EXERCISE PROMPT:
Reproduce every entry exactly, without alteration.

DATASET ENTRIES:

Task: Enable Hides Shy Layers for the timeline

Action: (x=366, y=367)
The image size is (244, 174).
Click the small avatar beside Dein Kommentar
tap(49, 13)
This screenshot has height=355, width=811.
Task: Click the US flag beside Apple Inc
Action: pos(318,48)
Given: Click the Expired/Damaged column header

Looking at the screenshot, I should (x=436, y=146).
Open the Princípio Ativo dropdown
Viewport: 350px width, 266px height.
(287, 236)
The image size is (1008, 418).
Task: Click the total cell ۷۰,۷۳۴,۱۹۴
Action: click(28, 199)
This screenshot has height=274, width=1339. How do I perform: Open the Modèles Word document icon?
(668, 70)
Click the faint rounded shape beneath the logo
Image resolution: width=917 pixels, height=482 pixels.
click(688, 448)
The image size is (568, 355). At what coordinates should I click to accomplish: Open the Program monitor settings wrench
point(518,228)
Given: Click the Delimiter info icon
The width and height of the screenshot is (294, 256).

OUTPUT FOR THIS TASK:
Task: Enable Hides Shy Layers for the timeline

Action: (x=366, y=367)
The image size is (244, 174).
Click the small avatar beside Dein Kommentar
tap(49, 13)
This screenshot has height=355, width=811.
Task: Click the US flag beside Apple Inc
Action: pos(318,48)
Given: Click the Expired/Damaged column header

Looking at the screenshot, I should (x=436, y=146).
Open the Princípio Ativo dropdown
Viewport: 350px width, 266px height.
(287, 236)
The image size is (1008, 418).
Task: Click the total cell ۷۰,۷۳۴,۱۹۴
Action: click(28, 199)
This screenshot has height=274, width=1339. How do I perform: Open the Modèles Word document icon?
(668, 70)
Click the faint rounded shape beneath the logo
Image resolution: width=917 pixels, height=482 pixels.
click(688, 448)
The image size is (568, 355). At what coordinates should I click to accomplish: Open the Program monitor settings wrench
point(518,228)
Given: Click the Delimiter info icon
The width and height of the screenshot is (294, 256).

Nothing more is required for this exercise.